The same is the case for a number of other options.

------
smartkids
Intelligence insulted. Next.

I have a MicroSDCard inside a SDCard adpater sitting flush in my smaller-than-
iPad netbook. I got it for "free" with purchase of a cell phone, before the
iPhone existed. I guess I need to get a MacBook to reproduce this unsightly
protruding SDCard problem so I can then get a "niftyminidrive" to solve it?
According to the title, it's a"hack". Would that make me a "hacker"?

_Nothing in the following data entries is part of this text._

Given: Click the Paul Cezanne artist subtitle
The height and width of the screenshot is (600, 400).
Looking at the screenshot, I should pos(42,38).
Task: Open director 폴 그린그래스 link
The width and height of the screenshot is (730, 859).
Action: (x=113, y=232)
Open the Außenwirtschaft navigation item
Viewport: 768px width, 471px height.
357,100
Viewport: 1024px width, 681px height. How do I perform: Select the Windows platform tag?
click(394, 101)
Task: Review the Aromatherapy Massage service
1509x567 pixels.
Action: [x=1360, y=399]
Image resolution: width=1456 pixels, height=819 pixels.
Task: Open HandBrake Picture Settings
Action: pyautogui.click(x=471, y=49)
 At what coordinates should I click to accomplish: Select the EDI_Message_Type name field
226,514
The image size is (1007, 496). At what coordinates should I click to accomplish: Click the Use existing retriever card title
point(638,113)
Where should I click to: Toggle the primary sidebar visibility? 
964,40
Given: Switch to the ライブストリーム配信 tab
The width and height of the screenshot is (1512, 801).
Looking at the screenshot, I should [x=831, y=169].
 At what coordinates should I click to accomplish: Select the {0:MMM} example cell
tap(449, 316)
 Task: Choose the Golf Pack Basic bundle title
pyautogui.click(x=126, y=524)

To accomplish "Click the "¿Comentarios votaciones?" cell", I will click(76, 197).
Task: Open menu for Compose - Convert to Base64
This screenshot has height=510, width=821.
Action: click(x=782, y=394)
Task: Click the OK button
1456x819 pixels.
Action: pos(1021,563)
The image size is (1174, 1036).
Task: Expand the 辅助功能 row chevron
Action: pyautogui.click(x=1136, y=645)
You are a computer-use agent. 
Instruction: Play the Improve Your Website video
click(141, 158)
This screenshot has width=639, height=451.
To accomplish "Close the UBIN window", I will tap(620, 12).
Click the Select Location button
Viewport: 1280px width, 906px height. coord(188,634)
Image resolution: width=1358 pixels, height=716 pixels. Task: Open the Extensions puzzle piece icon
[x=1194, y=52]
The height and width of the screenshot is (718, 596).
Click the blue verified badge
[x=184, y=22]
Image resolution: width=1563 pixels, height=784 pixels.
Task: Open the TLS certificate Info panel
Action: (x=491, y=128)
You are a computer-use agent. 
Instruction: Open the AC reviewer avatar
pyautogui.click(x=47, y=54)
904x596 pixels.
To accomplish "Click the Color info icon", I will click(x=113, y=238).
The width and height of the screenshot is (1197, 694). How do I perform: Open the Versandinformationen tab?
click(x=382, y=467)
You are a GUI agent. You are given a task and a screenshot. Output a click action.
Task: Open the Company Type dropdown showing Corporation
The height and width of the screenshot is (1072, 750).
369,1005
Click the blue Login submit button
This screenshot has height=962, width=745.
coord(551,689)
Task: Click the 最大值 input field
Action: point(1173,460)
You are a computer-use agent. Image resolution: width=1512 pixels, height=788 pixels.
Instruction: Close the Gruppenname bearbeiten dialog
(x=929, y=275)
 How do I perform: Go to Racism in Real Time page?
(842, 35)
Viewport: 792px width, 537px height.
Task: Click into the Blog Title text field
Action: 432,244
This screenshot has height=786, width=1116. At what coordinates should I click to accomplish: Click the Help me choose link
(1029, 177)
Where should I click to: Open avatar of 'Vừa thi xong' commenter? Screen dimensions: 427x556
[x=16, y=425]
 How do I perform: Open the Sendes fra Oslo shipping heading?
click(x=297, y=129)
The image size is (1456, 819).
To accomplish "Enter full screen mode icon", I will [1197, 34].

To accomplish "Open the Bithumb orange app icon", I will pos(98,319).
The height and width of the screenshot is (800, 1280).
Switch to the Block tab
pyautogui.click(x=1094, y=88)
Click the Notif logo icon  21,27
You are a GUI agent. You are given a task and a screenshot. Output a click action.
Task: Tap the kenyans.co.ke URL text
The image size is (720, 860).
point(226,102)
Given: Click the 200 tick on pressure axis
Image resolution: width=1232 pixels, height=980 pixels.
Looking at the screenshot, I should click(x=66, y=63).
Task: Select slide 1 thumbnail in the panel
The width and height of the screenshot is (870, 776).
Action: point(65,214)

This is almost as good as Microsoft's "ReadyBoost". Otherwise known as a USB
slot.

It's a $5 USB stick used as a swap file. No, it's a "Windows Memory Expander".
And the price is $49.95. Oh.

------
Scene_Cast2
Just FYI, but SD cards typically have abysmal random read/write speeds, and
aren't faster than regular hard drives for sequential access _. So don't
expect an "SSD" with this.

_ unless you buy the very high-end cards

------
rm999
I'm mildly interested in something like this, and almost funded it on
kickstarter for 30 dollars. But I really wish it was cheaper and available
now. It's not at the point in either regard where I'd impulse purchase it. For
now I'm going to wait to see if something like it turns up on dealextreme for
cheaper.

BTW, the idea was discussed in this thread a while ago:
<http://forums.macrumors.com/showthread.php?t=1206894>

------
LoneWolf
Am I the only one who remembered the RS-MMC cards? I'm not even sure if the
macbook can read them (I don't own or will ever own one). But from what I
remember it would fit and not be too long, maybe too short?.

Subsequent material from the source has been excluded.